-- DATA TO PROCESS follows --

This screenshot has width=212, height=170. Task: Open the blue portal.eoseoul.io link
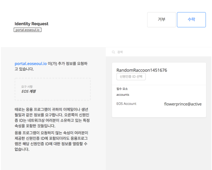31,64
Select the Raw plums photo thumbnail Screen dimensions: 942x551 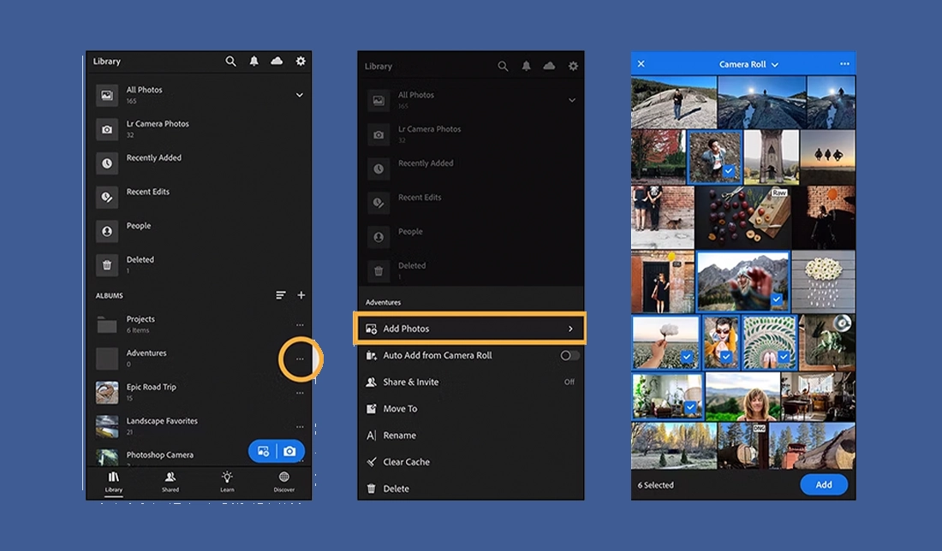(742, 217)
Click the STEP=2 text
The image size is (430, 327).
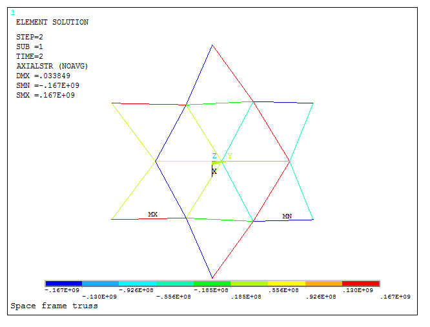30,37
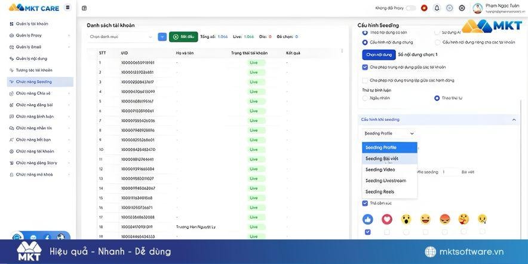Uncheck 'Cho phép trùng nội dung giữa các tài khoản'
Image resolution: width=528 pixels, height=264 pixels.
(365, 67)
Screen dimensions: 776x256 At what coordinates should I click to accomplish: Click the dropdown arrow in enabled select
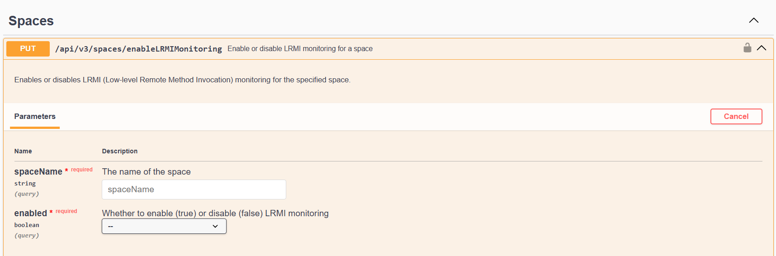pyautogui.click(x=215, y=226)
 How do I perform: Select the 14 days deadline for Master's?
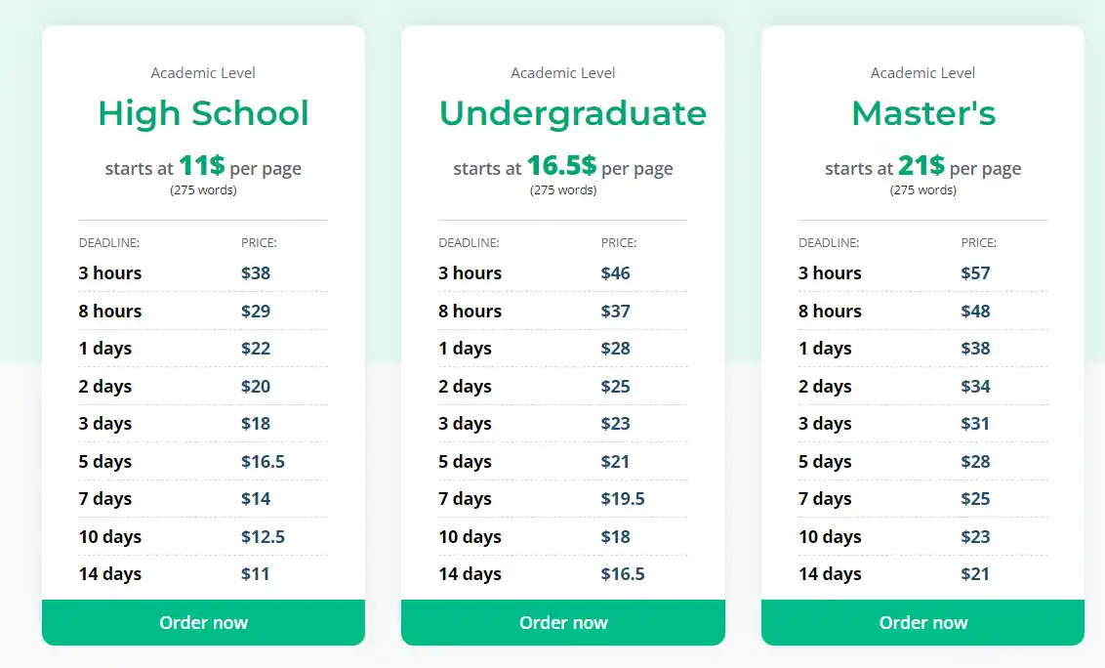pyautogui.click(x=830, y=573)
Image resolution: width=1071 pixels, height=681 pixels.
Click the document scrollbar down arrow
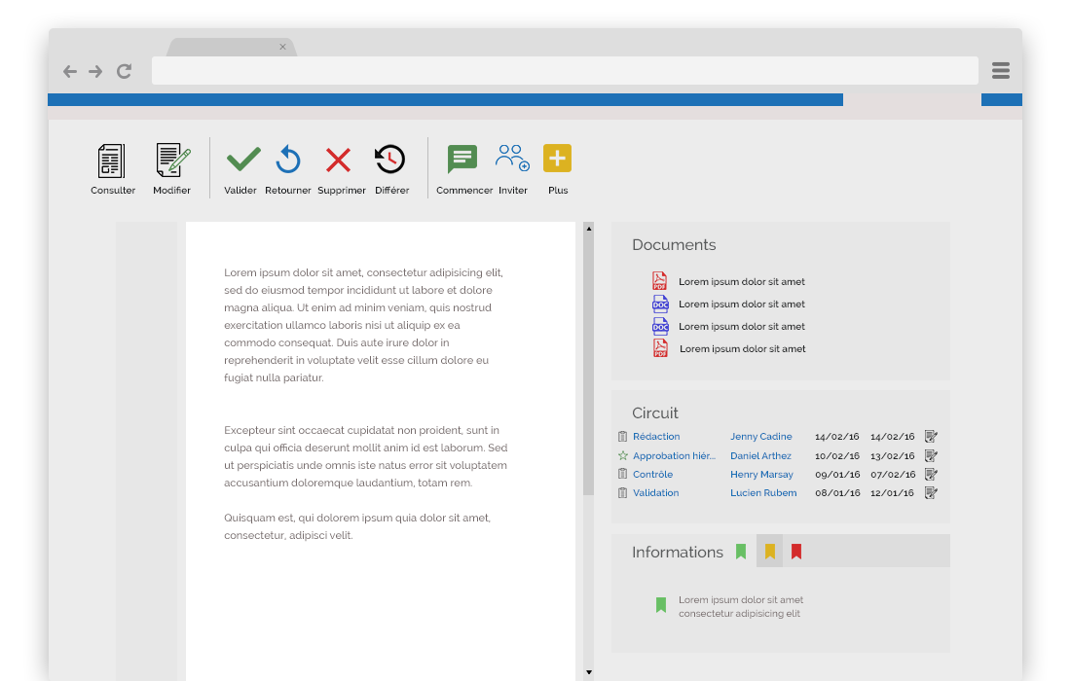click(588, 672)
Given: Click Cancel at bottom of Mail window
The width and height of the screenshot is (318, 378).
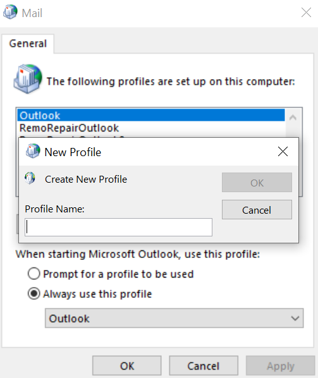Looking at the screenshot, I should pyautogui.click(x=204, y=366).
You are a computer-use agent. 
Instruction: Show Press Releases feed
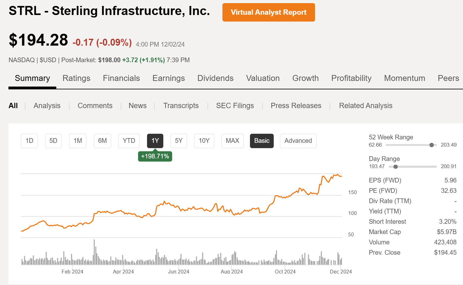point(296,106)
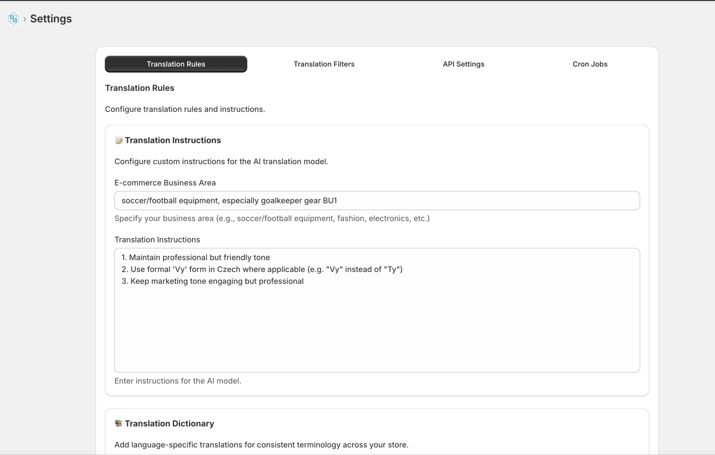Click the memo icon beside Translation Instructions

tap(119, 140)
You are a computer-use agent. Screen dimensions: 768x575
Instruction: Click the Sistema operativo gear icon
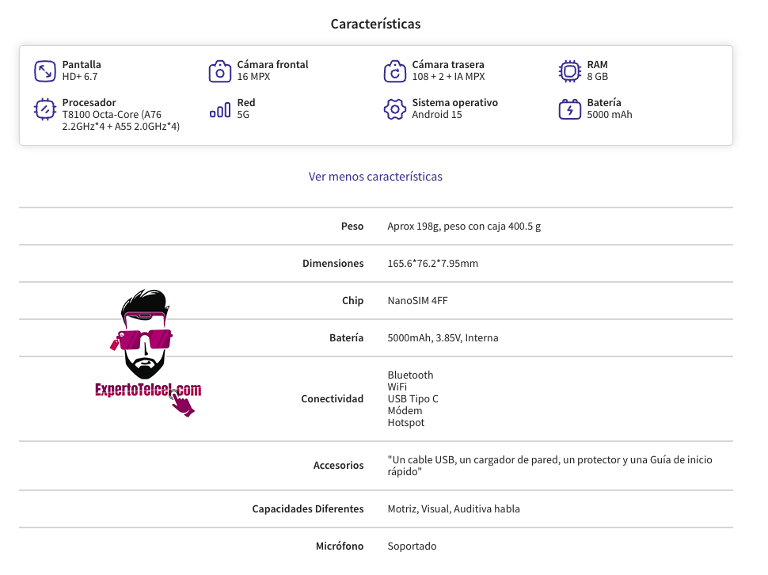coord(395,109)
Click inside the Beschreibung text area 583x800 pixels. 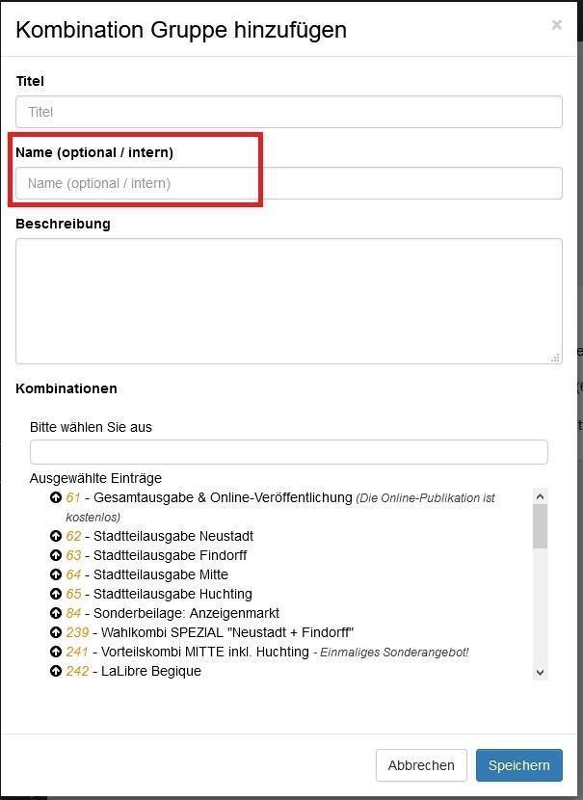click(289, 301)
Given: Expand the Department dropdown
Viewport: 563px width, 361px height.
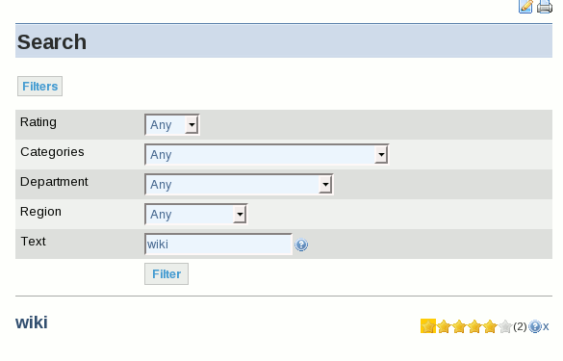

-- DATA TO PROCESS concluded --

**TASK GOAL:** Using the material above, copy every line in which the string "agent" occurs.

**ANSWER TO THIS TASK:**
You are a computer-use agent. 
You are a computer-use agent. Screen dimensions: 768x575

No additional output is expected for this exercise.